Am Morgen des 13. März gegen 6:30 Uhr durchsuchten Beamte des Kommissariat
43 der Kriminalpolizei zeitgleich eine Privatwohnung und eine Geschäftsadresse in München. Über 2,5 Stunden wurden nicht nur das vom Beschuldigten bewohnte Zimmer und die Gemeinschaftsräume und jedes einzelne Blatt Papier auf einen vermeintlichen Bezug zur FDJ geprüft, sondern widerrechtlich und ohne Beschluss auch ein zweites, von einer unbeteiligten Person bewohntes Zimmer.

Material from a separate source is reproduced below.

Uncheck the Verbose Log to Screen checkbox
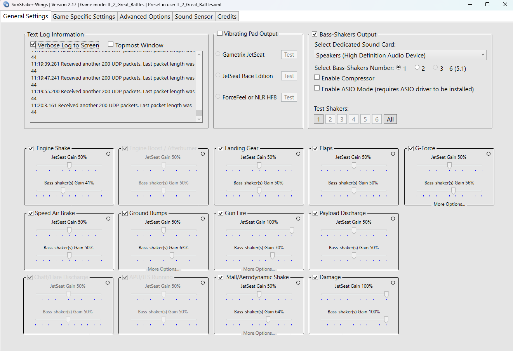The width and height of the screenshot is (513, 351). pos(33,45)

Beschlagnahmt wurden ein Laptop, ein Handy, SD-Karten, diverse Zeitschriften, Flugblätter, Aufkleber und andere Materialien, die laut Beschluss „Aufschluss darüber geben [sollen], wer am 10.12., 16.12. und 17.12. Flugblätter mit dem Emblem der Freien Deutschen Jugend an Münchner
Schulen verteilt hat“.
Bei dem zweiten Objekt handelte es sich um das „Haus mit der Roten Fahne“ im Münchner Westend, in welchem die FDJ zwar über eine Postadresse verfügt, nicht aber über Räumlichkeiten. Dass der Durchsuchungsbeschluss lediglich „die Räume der Organisation Freie Deutsche Jugend“ umfasste, kümmerte die ausführenden Beamten indes wenig. Sie nahmen widerrechtlich
einen Teil des Gebäudes in Augenschein. Nach eigener Aussage wären sie auch ohne Zeugen mit Hilfe eines Schlüsseldienstes in das Objekt eingedrungen, wäre ihnen nicht geöffnet worden. Beschlagnahmt wurden Aufkleber, Zeitschriften und Flugblätter mit dem Emblem der FDJ.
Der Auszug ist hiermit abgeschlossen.